→ **Alıştırma koşulları**
Zühtü Arslan'ın konferans konuşmasını aktaran aşağıdaki metinde, "Arslan'ın bu sözleri" ifadesinden "getirenlere sert cevap verdi." ifadesine kadarki bölümü hiçbir değişiklik yapmadan yeniden yazar mısınız?

Anayasa Mahkemesi Başkanı Zühtü Arslan konuştu
2016-03-01
Anayasa Mahkemesi Başkanı Zühtü Arslan konuştu
Anayasa Mahkemesi Başkanı Zühtü Arslan 1 Mart 2016 tarihinde 'AYM'ye Bireysel Başvuru Sisteminin Desteklenmesi Konferansı'nda konuştu. Arslan konuşmasında, '2015 yılında hak ihlalleri kararları artmıştır' dedi. Konuşmasında, son günlerde aldıkları karardan dolayı eleştiri getirenlere de sert cevap verdi.
Arslan, konuşmasının hemen başında bu toplantının çok daha önceden planlandığını belirterek, "Zamanlama manidar değil" dedi.
-"Bu konferansın konusunun da zamanının da özel bir anlamı yok. Konu da zaman da manidar değil. Mahkememizi talimatla karar veriyor gibi gösteren haber ve kurumları kınıyorum. Öngörüler de karalama yoluyla yapılan haberler de kararlığımızı değiştirmez. Kararlarımız herkesi bağlar."
Arslan'ın bu sözleri salondakiler tarafından alkışlandı.
Zühtü Arslan, başta Cumhurbaşkanı olmak üzere iktidar cenahından AYM'nin Erdem Gül ve Can Dündar ile ilgili kararına eleştiri getirenlere sert cevap verdi.
Zühtü Arslan'ın konuşmasından satırbaşları:
Salona girmeden önce yüksek yargımızın başkanlarıyla birlikte futbol üzerine kısa bir sohbet yaptık. Kendileri dedi ki konferansın konusunu da futbol olarak değiştirelim. Ben de şu cevabı verdim: 'futbol üzerine bir konferansa bizim için bireysel başvuru üzerine olan bir konferanstan daha cazip olabilir.'
Şaka bir yana bireysel başvuru futboldan daha cazip ve eğlenceli bir konu olmamakla birlikte Türkiye'nin en hayati konularından birisi. Bu sistemin bazı sorunlarını tartışmak üzere bir araya gelmiş bulunuyoruz. Bireysel başvurunun temel değerlerini ve korumaya çalıştığı değerleri ifade etmek istiyorum.
Hepimizin çok iyi bildiği gibi kurucusu olduğumuz Avrupa Konseyi'nin üzerine yaslandığı üç temel değer: demokrasi, hukukun üstünlüğü ve insan haklarıdır.
Bugün Anayasamızın ikinci maddesinde insan hakları, demokrasi ve hukuk devleti Türkiye Cumhuriyeti'nin değiştirilemez nitelikleri arasında sayılmıştır. Anayasa Mahkemesi kararlılığından da hareketle hukuk devleti halkın yönetimin öznesi olduğu, siyasi iktidarın temel hak ve hürriyetleri korumak amacıyla sınırlandırıldığı, hukuk kurallarının yönetilenler kadar yönetenleri de bağladığı devlet olarak tanımlanabilir.

→ **Sağlanan veriler**
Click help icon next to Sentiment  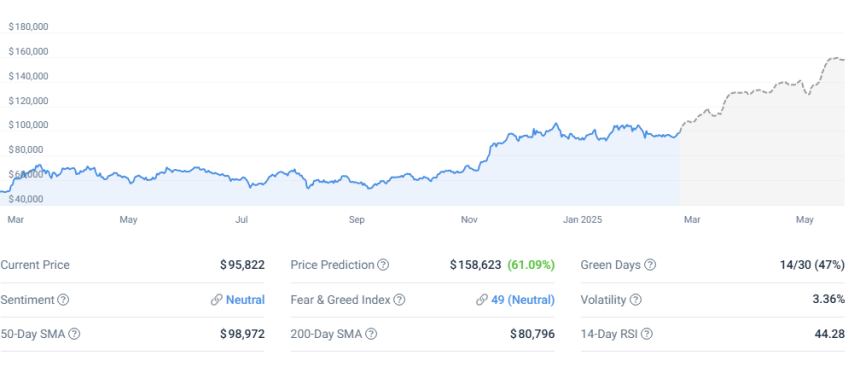[x=64, y=300]
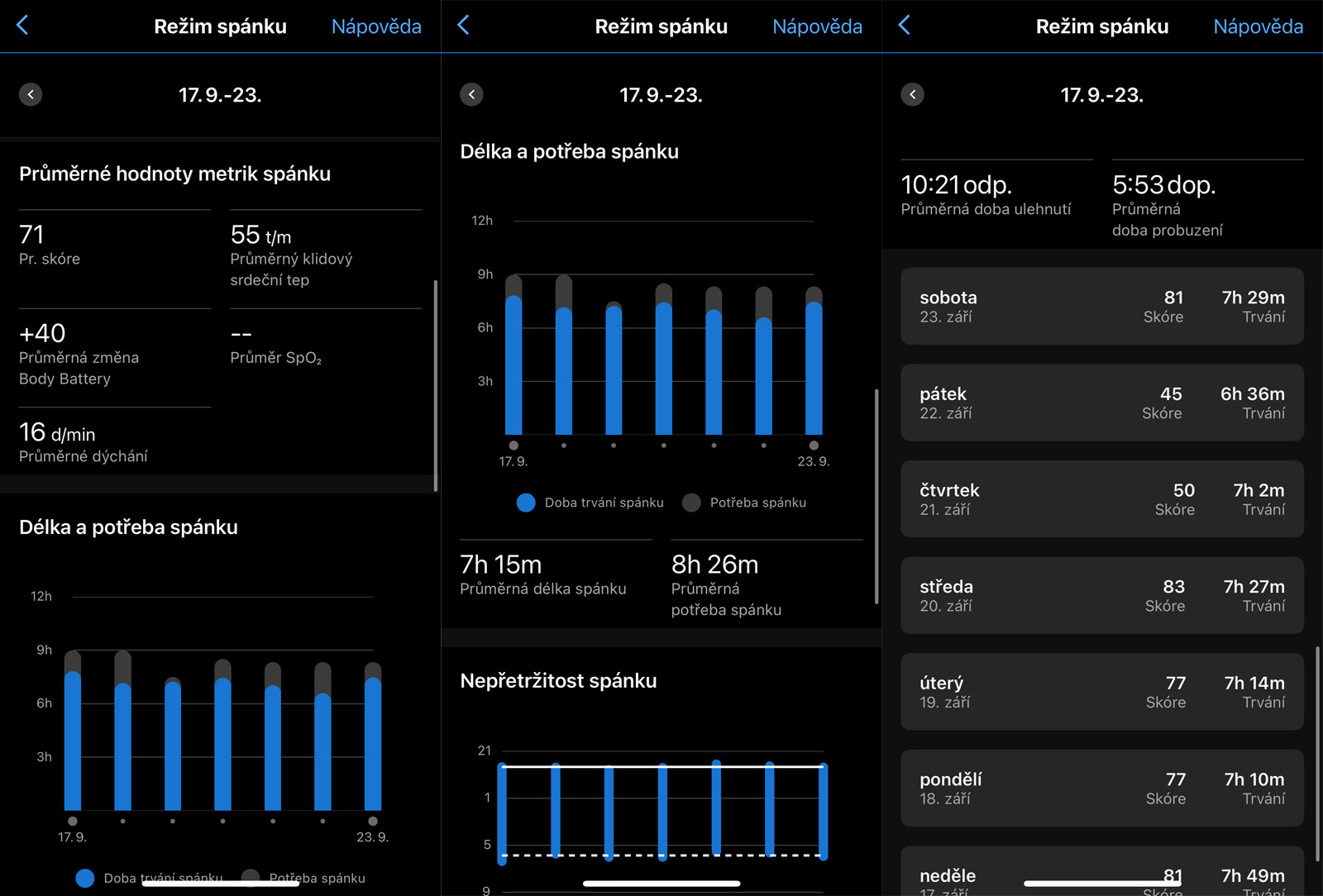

→ **Göreve yanıt**
Arslan'ın bu sözleri salondakiler tarafından alkışlandı.
Zühtü Arslan, başta Cumhurbaşkanı olmak üzere iktidar cenahından AYM'nin Erdem Gül ve Can Dündar ile ilgili kararına eleştiri getirenlere sert cevap verdi.